__Problem to solve__:
Reproduce every line of the material below word for word, keeping each line intact.

** start of Material supplied **

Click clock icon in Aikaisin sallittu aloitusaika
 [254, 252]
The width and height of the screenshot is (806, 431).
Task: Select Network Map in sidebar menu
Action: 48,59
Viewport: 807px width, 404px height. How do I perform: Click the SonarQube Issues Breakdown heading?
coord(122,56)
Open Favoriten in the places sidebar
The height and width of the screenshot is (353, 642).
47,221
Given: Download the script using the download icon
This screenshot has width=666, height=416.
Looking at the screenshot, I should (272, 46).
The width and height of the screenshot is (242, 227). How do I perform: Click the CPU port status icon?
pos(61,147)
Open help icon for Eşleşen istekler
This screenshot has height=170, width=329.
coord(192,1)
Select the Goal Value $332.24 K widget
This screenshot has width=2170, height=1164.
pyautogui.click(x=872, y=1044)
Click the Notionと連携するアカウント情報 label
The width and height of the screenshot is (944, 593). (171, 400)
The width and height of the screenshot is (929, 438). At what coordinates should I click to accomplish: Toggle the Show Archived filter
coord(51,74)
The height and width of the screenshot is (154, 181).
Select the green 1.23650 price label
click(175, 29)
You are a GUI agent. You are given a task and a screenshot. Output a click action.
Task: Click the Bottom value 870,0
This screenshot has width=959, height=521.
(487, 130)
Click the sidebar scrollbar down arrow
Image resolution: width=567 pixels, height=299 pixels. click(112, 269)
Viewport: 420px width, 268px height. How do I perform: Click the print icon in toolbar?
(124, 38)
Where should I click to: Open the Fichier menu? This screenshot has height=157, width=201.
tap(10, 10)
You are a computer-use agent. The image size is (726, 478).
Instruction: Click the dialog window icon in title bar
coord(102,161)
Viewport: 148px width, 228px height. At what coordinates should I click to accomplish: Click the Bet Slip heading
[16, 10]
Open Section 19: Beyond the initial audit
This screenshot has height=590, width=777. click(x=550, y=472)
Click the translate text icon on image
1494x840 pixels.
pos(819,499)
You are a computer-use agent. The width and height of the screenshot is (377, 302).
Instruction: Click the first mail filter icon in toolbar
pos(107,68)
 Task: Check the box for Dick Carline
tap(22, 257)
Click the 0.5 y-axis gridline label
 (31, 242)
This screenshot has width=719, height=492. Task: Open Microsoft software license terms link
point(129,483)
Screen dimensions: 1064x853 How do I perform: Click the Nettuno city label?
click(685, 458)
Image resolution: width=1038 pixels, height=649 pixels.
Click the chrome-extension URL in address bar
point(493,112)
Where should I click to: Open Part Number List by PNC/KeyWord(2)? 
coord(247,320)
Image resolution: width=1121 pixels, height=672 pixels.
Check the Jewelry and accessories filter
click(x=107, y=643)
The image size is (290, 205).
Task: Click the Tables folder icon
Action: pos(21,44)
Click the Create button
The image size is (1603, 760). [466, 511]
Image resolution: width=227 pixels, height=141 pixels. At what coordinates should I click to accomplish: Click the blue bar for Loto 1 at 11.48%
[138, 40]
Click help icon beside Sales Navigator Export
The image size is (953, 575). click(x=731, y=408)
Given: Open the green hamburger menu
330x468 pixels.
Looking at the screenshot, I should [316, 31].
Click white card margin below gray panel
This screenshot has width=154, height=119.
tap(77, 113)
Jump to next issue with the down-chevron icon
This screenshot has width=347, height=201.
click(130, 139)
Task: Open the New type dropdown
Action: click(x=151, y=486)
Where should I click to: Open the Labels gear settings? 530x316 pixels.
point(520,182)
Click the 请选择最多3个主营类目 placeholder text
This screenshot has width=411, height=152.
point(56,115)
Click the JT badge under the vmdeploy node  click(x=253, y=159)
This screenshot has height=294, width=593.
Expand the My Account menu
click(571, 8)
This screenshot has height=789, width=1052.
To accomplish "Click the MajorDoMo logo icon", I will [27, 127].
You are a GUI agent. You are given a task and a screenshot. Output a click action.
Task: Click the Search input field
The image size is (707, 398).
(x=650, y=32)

** end of Material supplied **

__Solution to this exercise__:
Click clock icon in Aikaisin sallittu aloitusaika
 [254, 252]
The width and height of the screenshot is (806, 431).
Task: Select Network Map in sidebar menu
Action: 48,59
Viewport: 807px width, 404px height. How do I perform: Click the SonarQube Issues Breakdown heading?
coord(122,56)
Open Favoriten in the places sidebar
The height and width of the screenshot is (353, 642).
47,221
Given: Download the script using the download icon
This screenshot has width=666, height=416.
Looking at the screenshot, I should (272, 46).
The width and height of the screenshot is (242, 227). How do I perform: Click the CPU port status icon?
pos(61,147)
Open help icon for Eşleşen istekler
This screenshot has height=170, width=329.
coord(192,1)
Select the Goal Value $332.24 K widget
This screenshot has width=2170, height=1164.
pyautogui.click(x=872, y=1044)
Click the Notionと連携するアカウント情報 label
The width and height of the screenshot is (944, 593). (171, 400)
The width and height of the screenshot is (929, 438). At what coordinates should I click to accomplish: Toggle the Show Archived filter
coord(51,74)
The height and width of the screenshot is (154, 181).
Select the green 1.23650 price label
click(175, 29)
You are a GUI agent. You are given a task and a screenshot. Output a click action.
Task: Click the Bottom value 870,0
This screenshot has width=959, height=521.
(487, 130)
Click the sidebar scrollbar down arrow
Image resolution: width=567 pixels, height=299 pixels. click(112, 269)
Viewport: 420px width, 268px height. How do I perform: Click the print icon in toolbar?
(124, 38)
Where should I click to: Open the Fichier menu? This screenshot has height=157, width=201.
tap(10, 10)
You are a computer-use agent. The image size is (726, 478).
Instruction: Click the dialog window icon in title bar
coord(102,161)
Viewport: 148px width, 228px height. At what coordinates should I click to accomplish: Click the Bet Slip heading
[16, 10]
Open Section 19: Beyond the initial audit
This screenshot has height=590, width=777. click(x=550, y=472)
Click the translate text icon on image
1494x840 pixels.
pos(819,499)
You are a computer-use agent. The width and height of the screenshot is (377, 302).
Instruction: Click the first mail filter icon in toolbar
pos(107,68)
 Task: Check the box for Dick Carline
tap(22, 257)
Click the 0.5 y-axis gridline label
 (31, 242)
This screenshot has width=719, height=492. Task: Open Microsoft software license terms link
point(129,483)
Screen dimensions: 1064x853 How do I perform: Click the Nettuno city label?
click(685, 458)
Image resolution: width=1038 pixels, height=649 pixels.
Click the chrome-extension URL in address bar
point(493,112)
Where should I click to: Open Part Number List by PNC/KeyWord(2)? 
coord(247,320)
Image resolution: width=1121 pixels, height=672 pixels.
Check the Jewelry and accessories filter
click(x=107, y=643)
The image size is (290, 205).
Task: Click the Tables folder icon
Action: pos(21,44)
Click the Create button
The image size is (1603, 760). [466, 511]
Image resolution: width=227 pixels, height=141 pixels. At what coordinates should I click to accomplish: Click the blue bar for Loto 1 at 11.48%
[138, 40]
Click help icon beside Sales Navigator Export
The image size is (953, 575). click(x=731, y=408)
Given: Open the green hamburger menu
330x468 pixels.
Looking at the screenshot, I should [316, 31].
Click white card margin below gray panel
This screenshot has width=154, height=119.
tap(77, 113)
Jump to next issue with the down-chevron icon
This screenshot has width=347, height=201.
click(130, 139)
Task: Open the New type dropdown
Action: click(x=151, y=486)
Where should I click to: Open the Labels gear settings? 530x316 pixels.
point(520,182)
Click the 请选择最多3个主营类目 placeholder text
This screenshot has width=411, height=152.
point(56,115)
Click the JT badge under the vmdeploy node  click(x=253, y=159)
This screenshot has height=294, width=593.
Expand the My Account menu
click(571, 8)
This screenshot has height=789, width=1052.
To accomplish "Click the MajorDoMo logo icon", I will [27, 127].
You are a GUI agent. You are given a task and a screenshot. Output a click action.
Task: Click the Search input field
The image size is (707, 398).
(x=650, y=32)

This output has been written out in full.